== WHAT YOU ARE ASKED TO DO ==
Transcribe the whole passage below on hand movements in ball catching, word for word.

== SOURCE ==

Part of understanding how acts are coordinated is identifying the information that guides movements. In the case of catching a ball within arm’s reach, that identification has been complicated by empirical disparities concerning hand-movement reversals during catching. Jacobs and Michaels (J Exp Psychol Hum 32: 443–458, 2006) found unilateral reversals in a paradigm in which balls swung down in an arc; this implicated a particular optical variable, the ratio of lateral velocity to expansion velocity. Montagne et al. (Exp Brain Res 129:87–92, 1999) reported bilateral reversals when balls approached along a linear trajectory, which implicated a different variable, lateral ball position. The research reported here attempted to replicate Montagne et al.’s (Exp Brain Res 129:87–92, 1999) findings. In Experiment 1, participants caught balls rolling toward them across a table, under full lighting using monocular or binocular viewing; in Experiment 2, participants caught luminous balls with a luminous glove in an otherwise dark room. Using Montagne et al.’s (Exp Brain Res 129:87–92, 1999) criterion, we observed no movement reversals in any condition, though some aspects of hand movements suggested the relevance of lateral ball position. The results of Experiment 3, which asked perceivers to indicate only where rods pointed, suggested that lateral position effects were a bias that is unrelated to interception. The ratio of lateral velocity to expansion appears to be a better variable for explaining hand trajectories in lateral interception.

== EXTRACTED ENTRIES ==
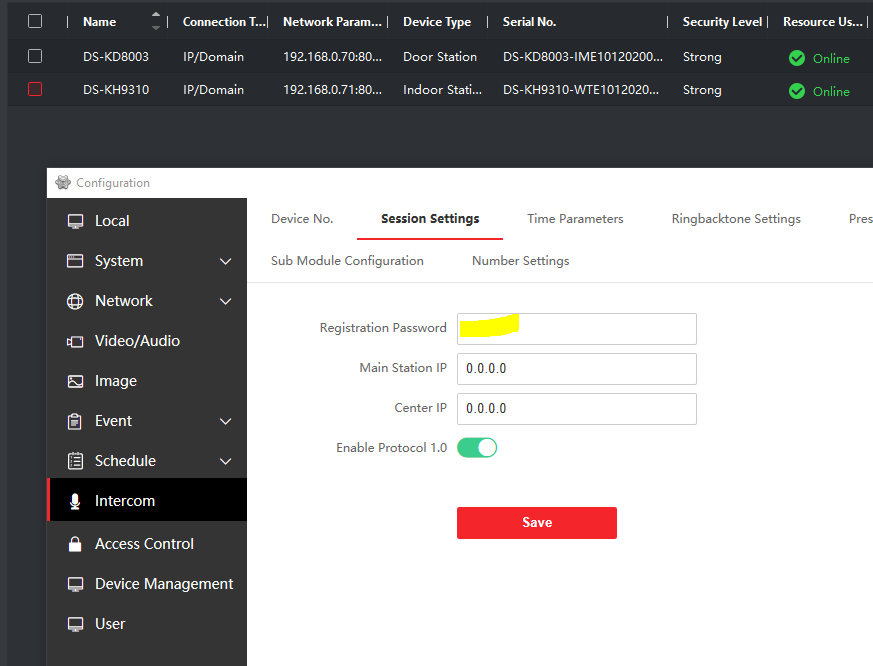Expand the Schedule section chevron
Viewport: 873px width, 666px height.
[225, 461]
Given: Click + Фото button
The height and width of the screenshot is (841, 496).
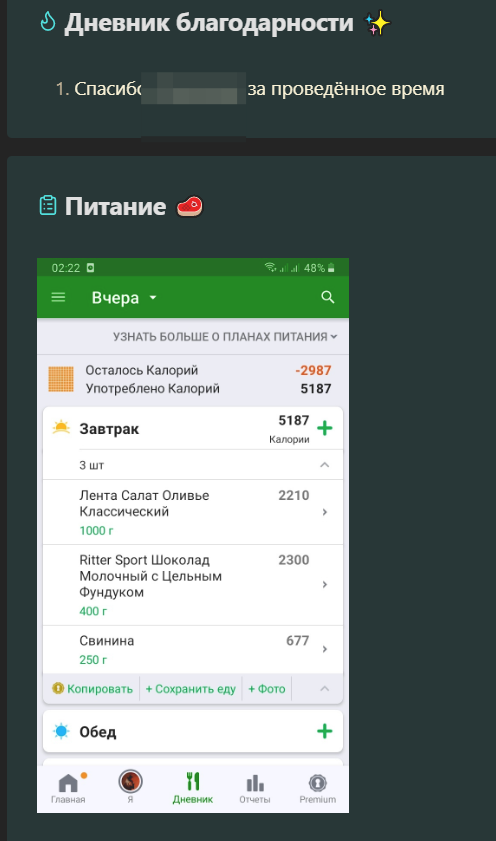Looking at the screenshot, I should click(266, 689).
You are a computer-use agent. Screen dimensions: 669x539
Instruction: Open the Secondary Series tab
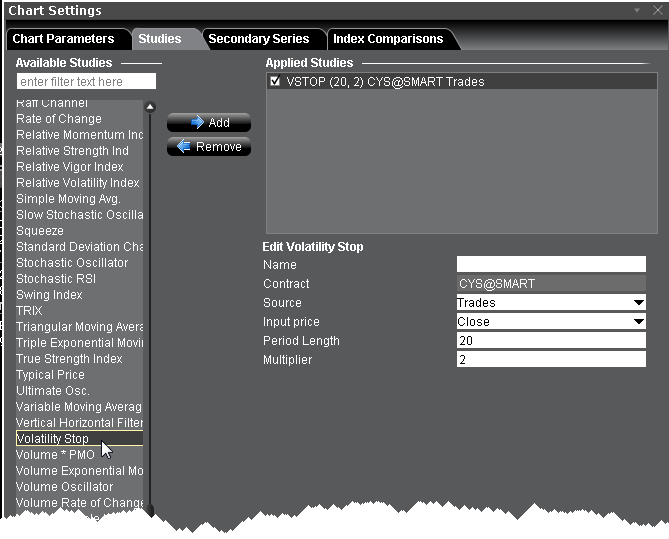[x=258, y=39]
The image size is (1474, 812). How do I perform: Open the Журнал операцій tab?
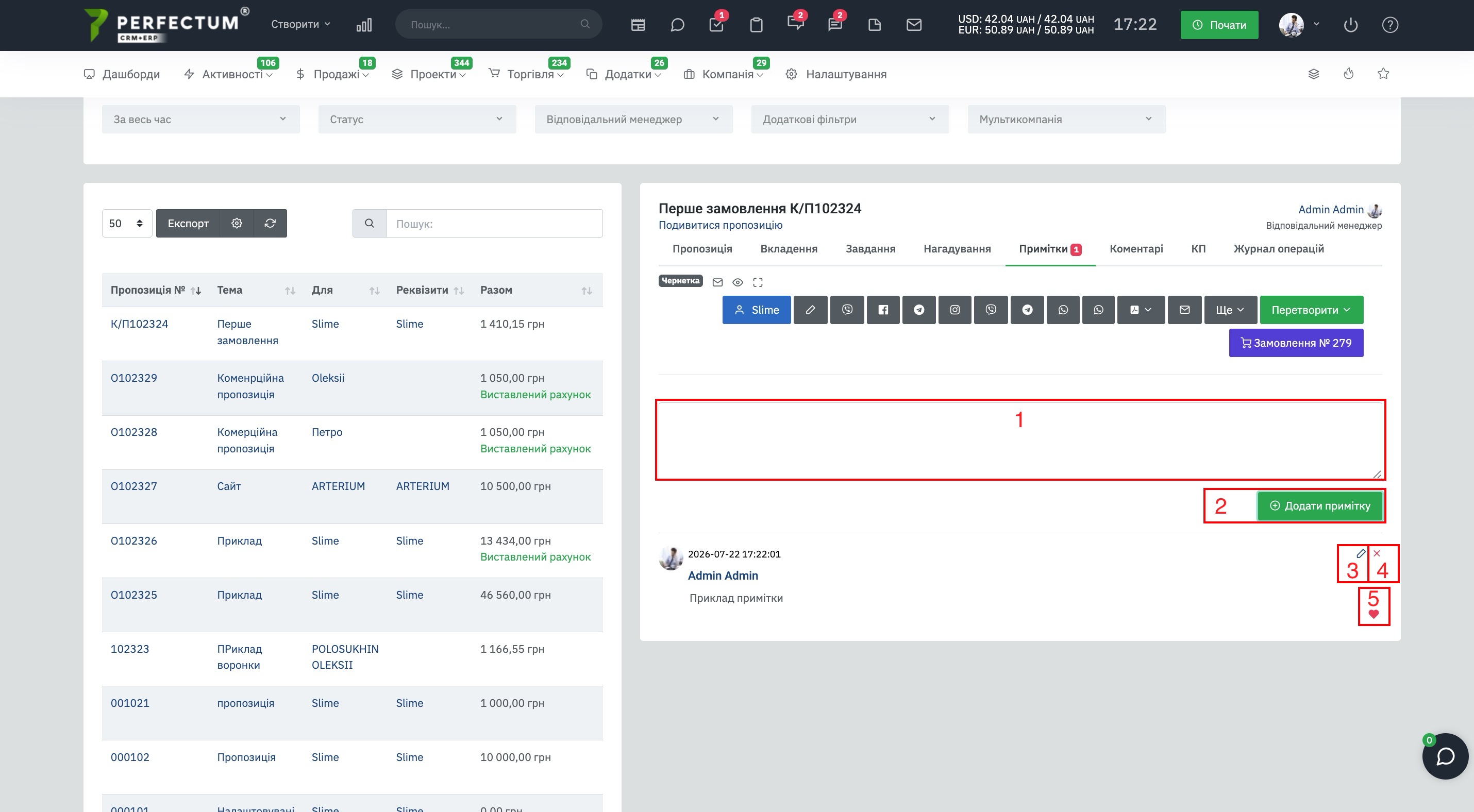click(x=1278, y=249)
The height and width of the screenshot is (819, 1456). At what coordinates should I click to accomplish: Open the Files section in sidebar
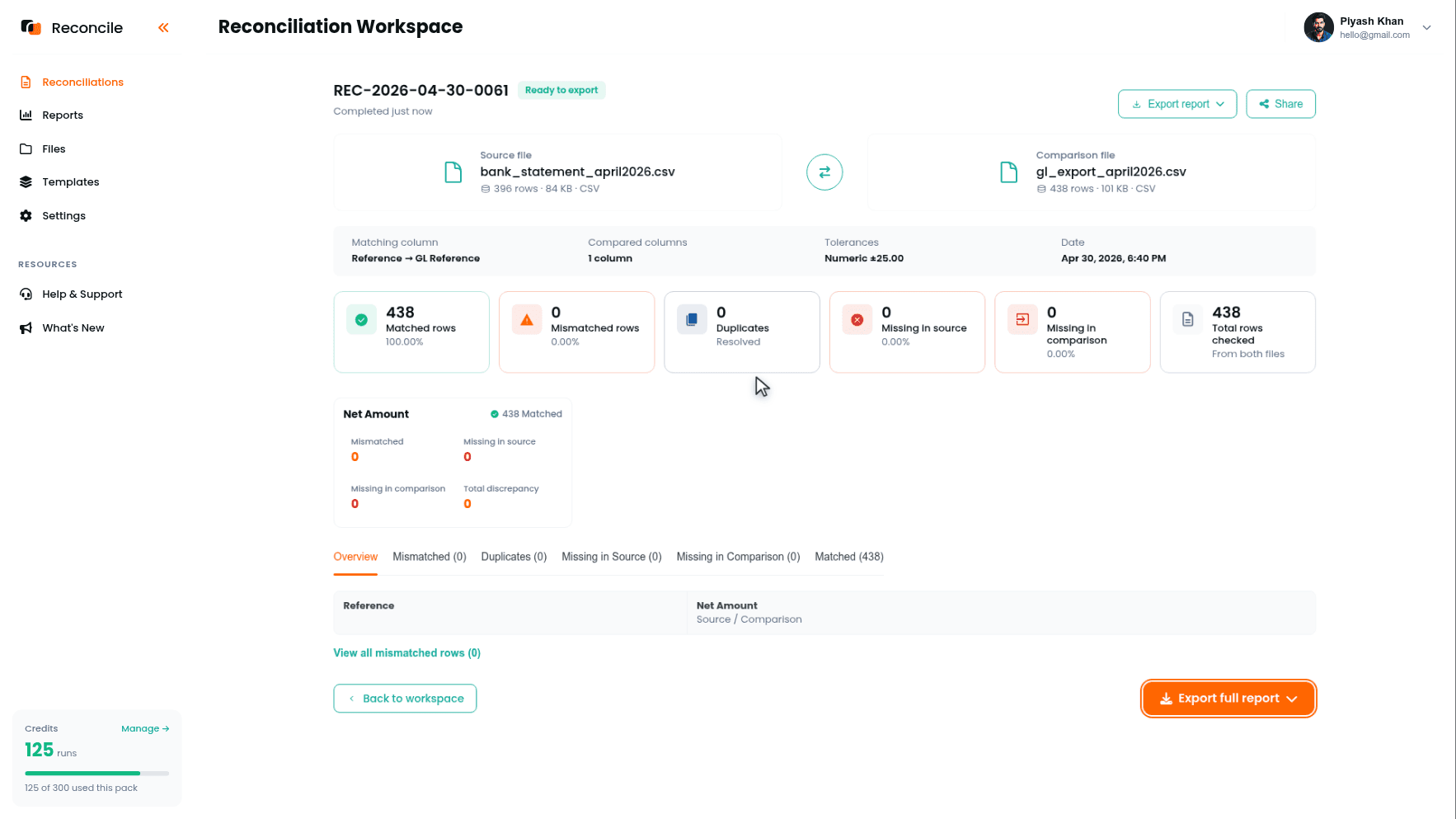[54, 149]
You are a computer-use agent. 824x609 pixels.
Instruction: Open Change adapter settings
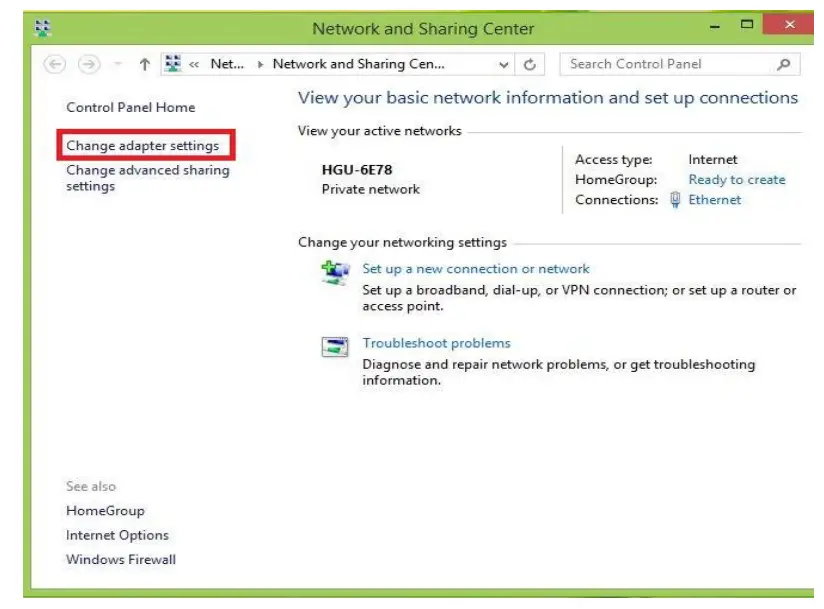(x=142, y=146)
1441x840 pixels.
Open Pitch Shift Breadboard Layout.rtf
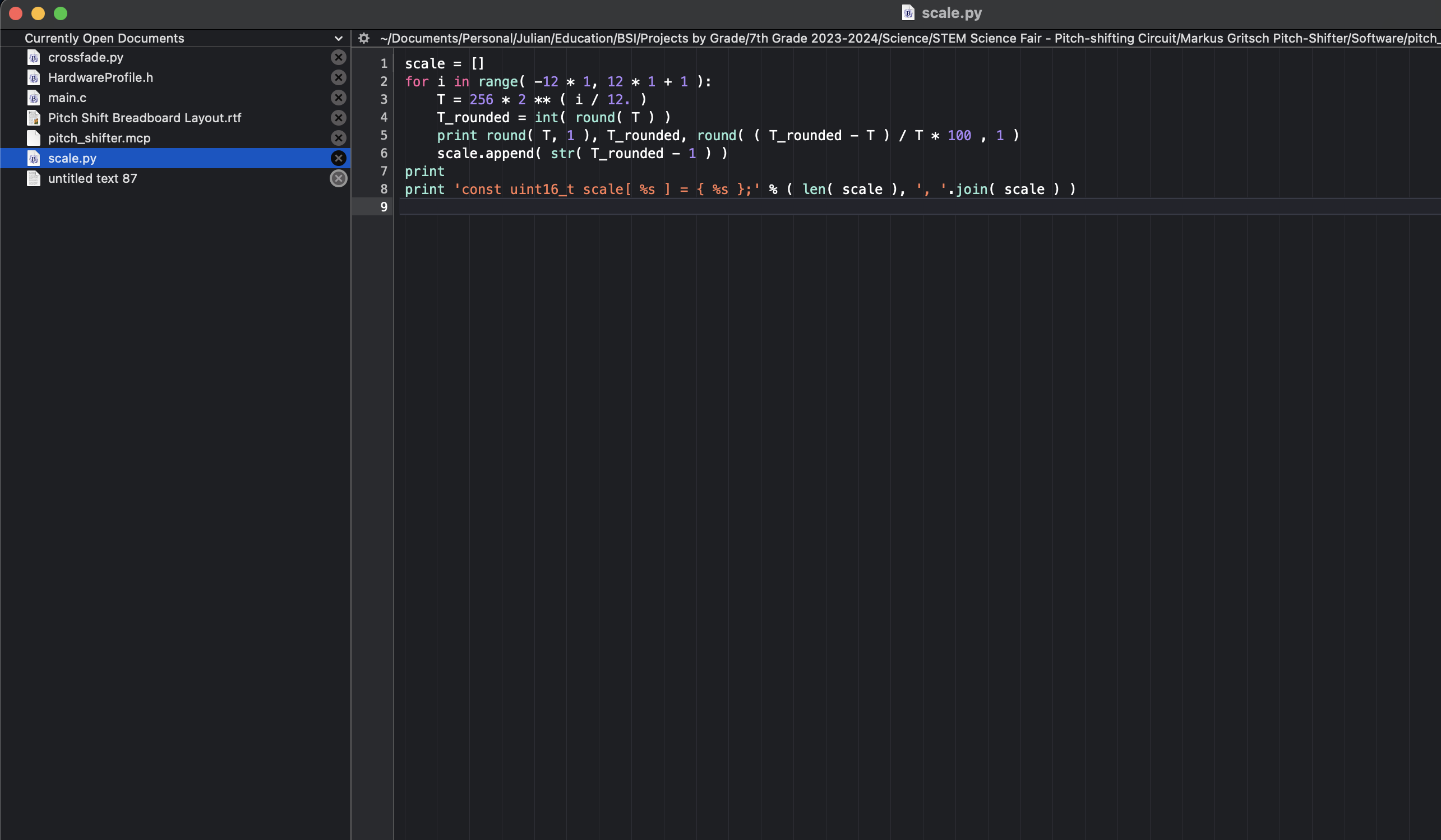tap(145, 118)
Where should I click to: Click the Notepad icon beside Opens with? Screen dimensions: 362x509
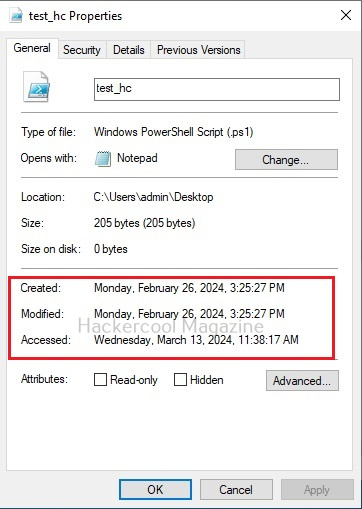click(x=103, y=159)
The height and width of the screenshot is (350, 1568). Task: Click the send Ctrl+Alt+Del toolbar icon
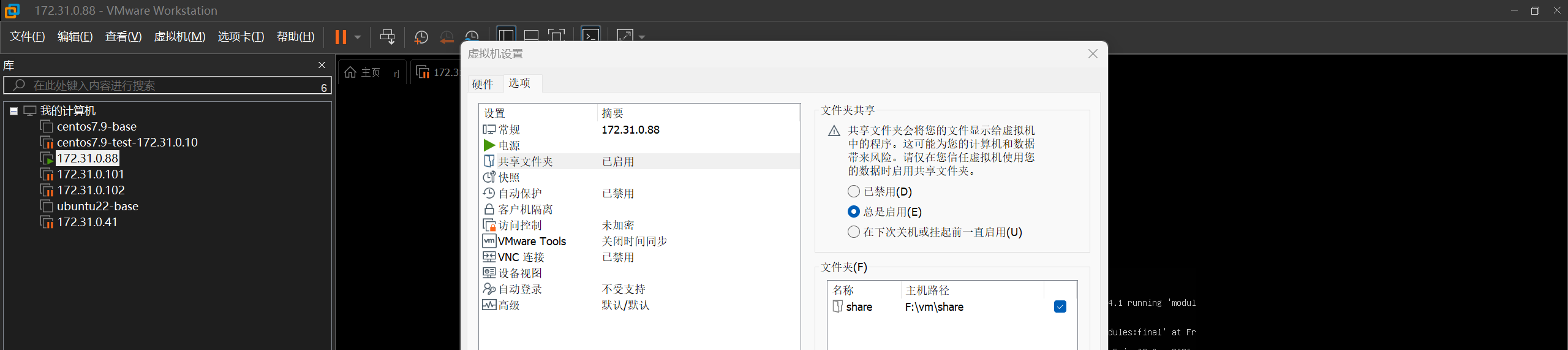tap(387, 37)
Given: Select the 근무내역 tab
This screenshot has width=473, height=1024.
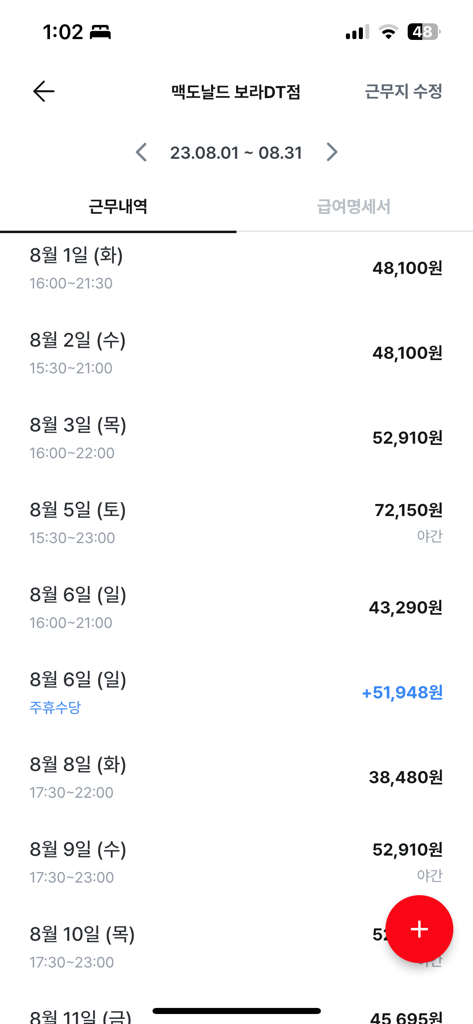Looking at the screenshot, I should pyautogui.click(x=118, y=208).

== TASK RESPONSE ==
Part of understanding how acts are coordinated is identifying the information that guides movements. In the case of catching a ball within arm’s reach, that identification has been complicated by empirical disparities concerning hand-movement reversals during catching. Jacobs and Michaels (J Exp Psychol Hum 32: 443–458, 2006) found unilateral reversals in a paradigm in which balls swung down in an arc; this implicated a particular optical variable, the ratio of lateral velocity to expansion velocity. Montagne et al. (Exp Brain Res 129:87–92, 1999) reported bilateral reversals when balls approached along a linear trajectory, which implicated a different variable, lateral ball position. The research reported here attempted to replicate Montagne et al.’s (Exp Brain Res 129:87–92, 1999) findings. In Experiment 1, participants caught balls rolling toward them across a table, under full lighting using monocular or binocular viewing; in Experiment 2, participants caught luminous balls with a luminous glove in an otherwise dark room. Using Montagne et al.’s (Exp Brain Res 129:87–92, 1999) criterion, we observed no movement reversals in any condition, though some aspects of hand movements suggested the relevance of lateral ball position. The results of Experiment 3, which asked perceivers to indicate only where rods pointed, suggested that lateral position effects were a bias that is unrelated to interception. The ratio of lateral velocity to expansion appears to be a better variable for explaining hand trajectories in lateral interception.